Every Monday for the past several weeks, I have posted an image under the heading Monday Mandelbrot Madness. I have offered up these images largely on aesthetic grounds, and offered very little in the way of mathematical explanation. There are two reasons for this: I want readers to be able to appreciate the images on purely aesthetic grounds; and I have been planning a series of posts which explain the images in greater detail. This is the first such post.

The Mandelbrot set is a fractal. In this post, my intention is to introduce the reader to the concept of a fractal, and to provide a couple of examples. In future posts, I will spend some more time discussing the Mandelbrot set specifically.

So, what is a fractal?

While fractals are a diverse group of objects, they are defined, more or less, by self-similarity at all scales. While the actual definition is a bit technical, the basic idea is that if you have an image of a fractal, you can zoom in on that image, and find a smaller version of the original image. The smaller image need not be an exact replica of the original, but it should be pretty close.

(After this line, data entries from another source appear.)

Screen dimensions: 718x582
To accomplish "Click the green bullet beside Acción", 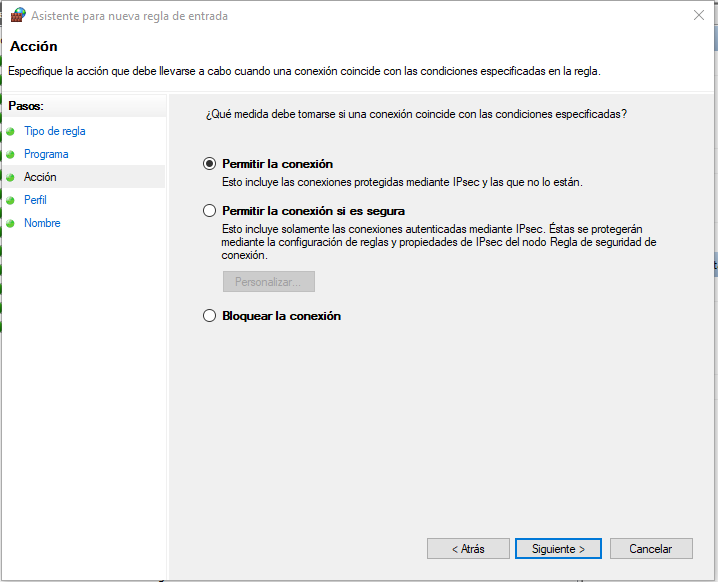I will coord(11,177).
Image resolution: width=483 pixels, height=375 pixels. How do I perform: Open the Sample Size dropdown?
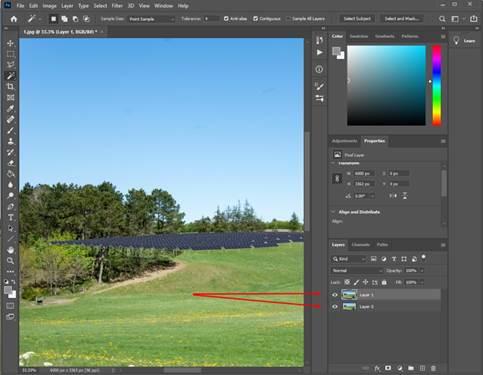coord(151,19)
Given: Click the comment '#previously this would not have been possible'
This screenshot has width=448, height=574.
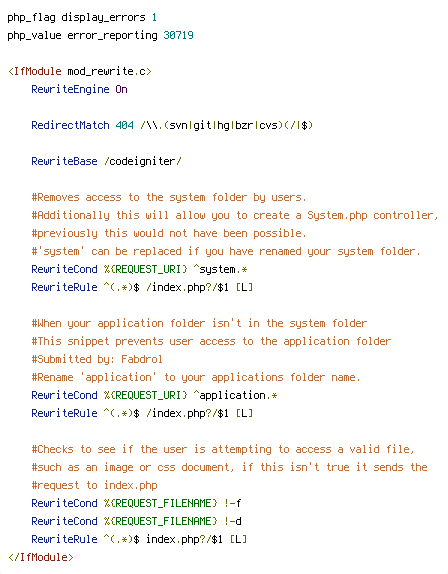Looking at the screenshot, I should (x=169, y=233).
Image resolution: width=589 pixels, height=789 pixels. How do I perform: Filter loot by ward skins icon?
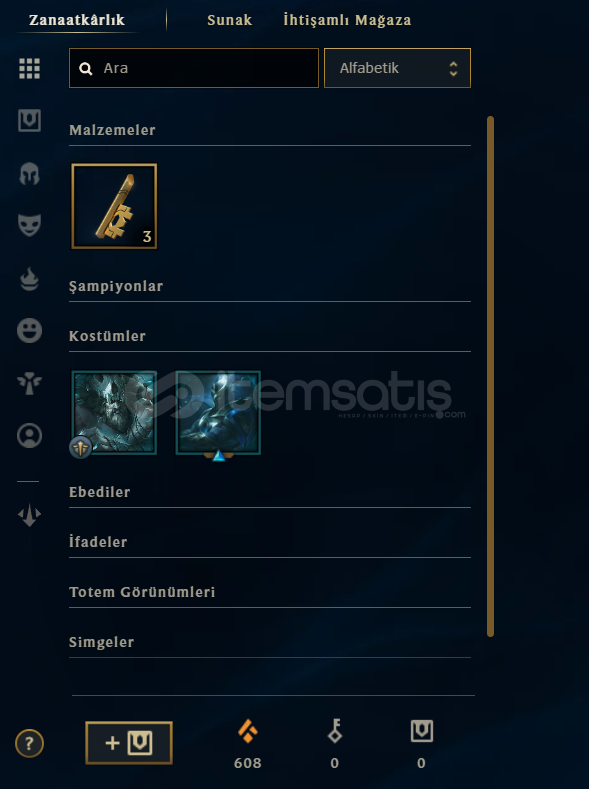coord(29,384)
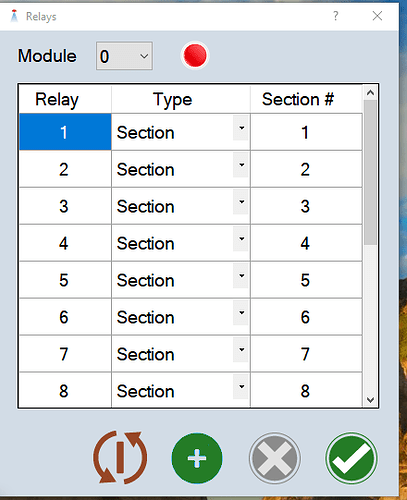
Task: Select the relay 3 row cell
Action: pos(65,206)
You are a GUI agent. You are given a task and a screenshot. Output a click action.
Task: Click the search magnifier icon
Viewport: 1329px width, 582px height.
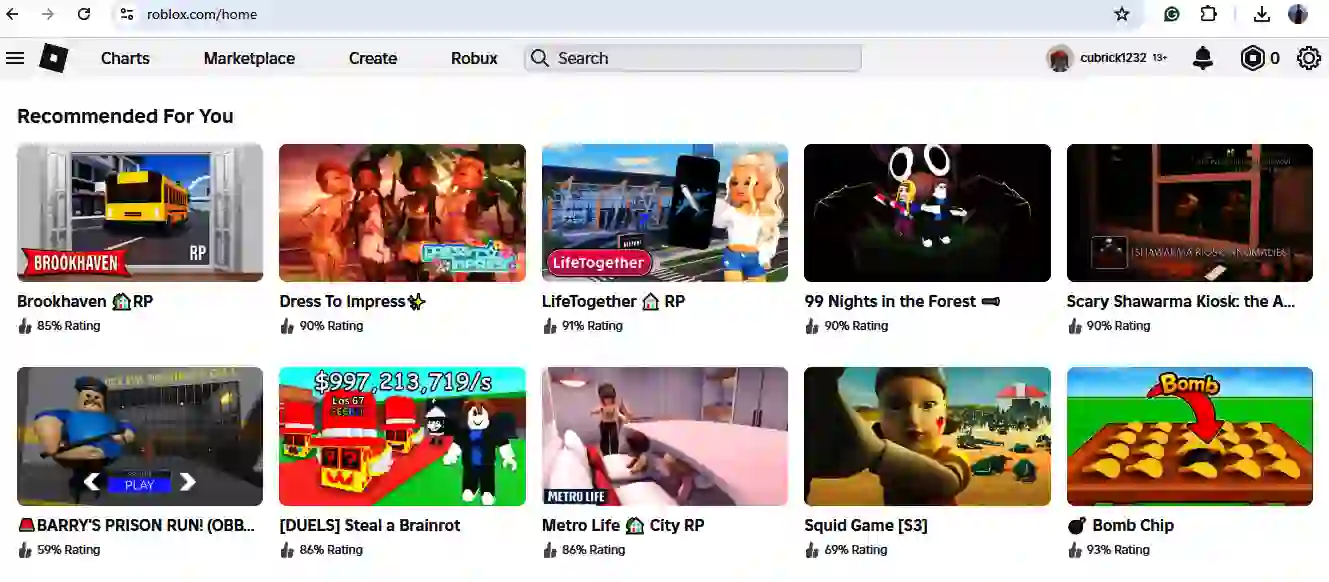click(x=539, y=58)
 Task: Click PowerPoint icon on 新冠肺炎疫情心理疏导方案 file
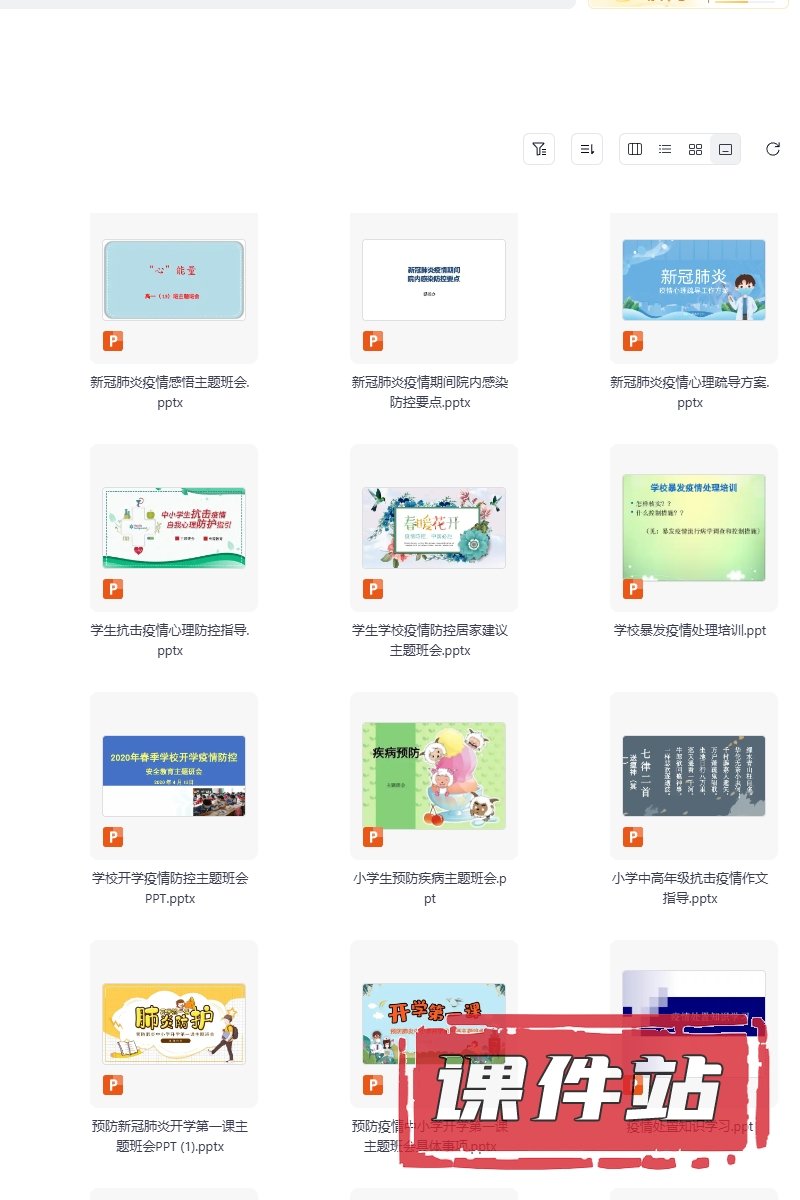[x=633, y=341]
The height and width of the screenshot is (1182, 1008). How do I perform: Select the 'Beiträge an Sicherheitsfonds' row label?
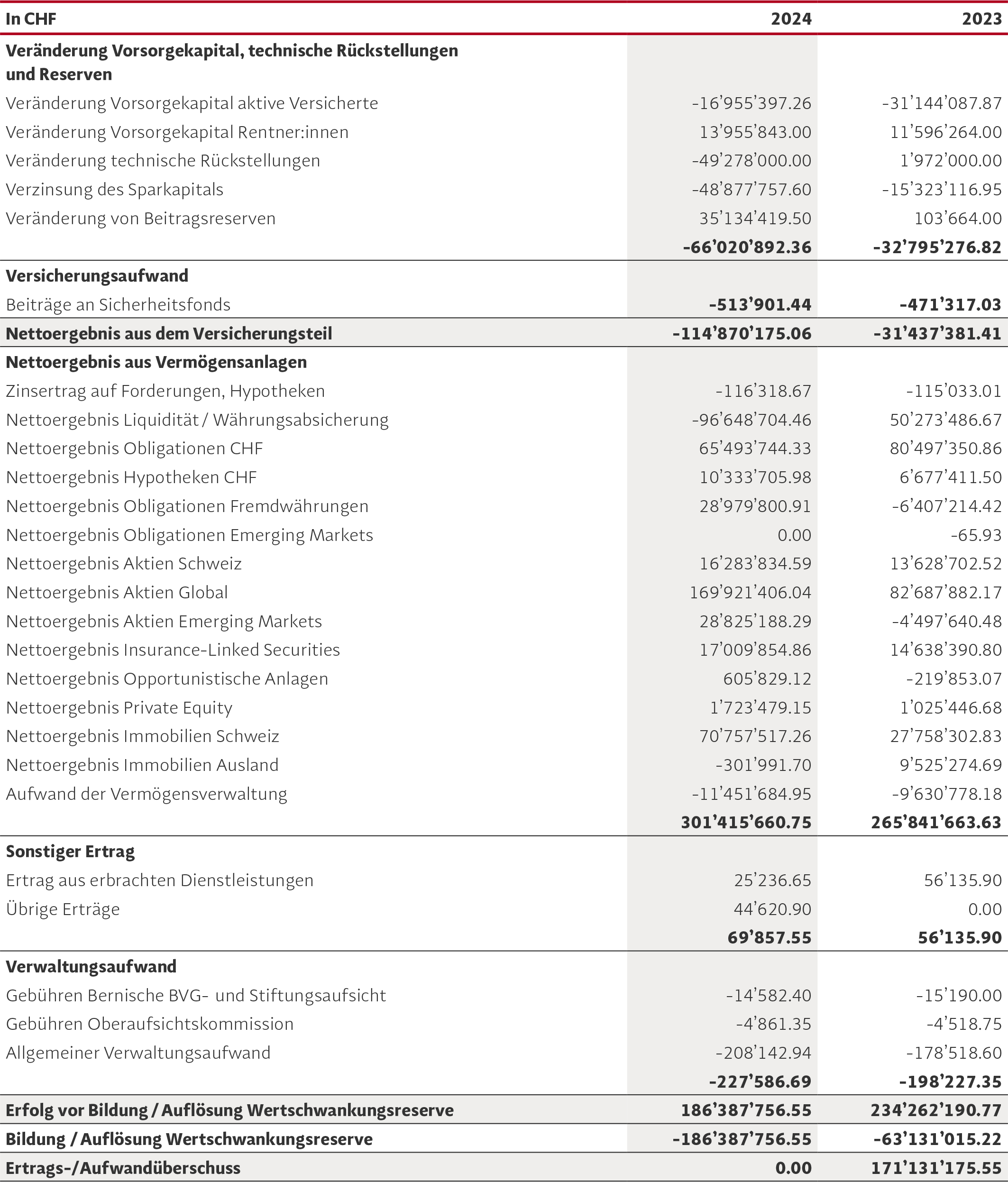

If this is not entirely clear, let us consider the Koch snowflake. In order to create a Koch triangle, we begin with an equilateral triangle:

We could think of this as simply an equilateral triangle, but it might be more helpful to think of it as the 0th iteration of the Koch snowflake. For each additional iteration, we will do the following: first, remove the middle third of every line segment in the image, then fill in the gap with an equilateral triangle. So to get from the first iteration to the second iteration, we would first remove the middle of each side of the triangle, then replace each missing segment with an equilateral triangle. The result looks like this:

The above image is the 1st iteration of the Koch snowflake. The 2nd through 4th iterations are shown below.

At this point, we have a pretty interesting picture, and we can see why it is called a snowflake, but it isn’t actually a fractal yet. It becomes a fractal only when we repeat the process an infinite number of times. ^{[1]} However, once we repeat the process to its limit, interesting things start to happen.

For instance, consider a section of the snowflake, as depicted below. Then zoom in (i.e. enlarge just the rectangle highlighted in red—note that I have omitted a great deal of detail for the sake of clarity). The zoomed image is *identical* to the original image!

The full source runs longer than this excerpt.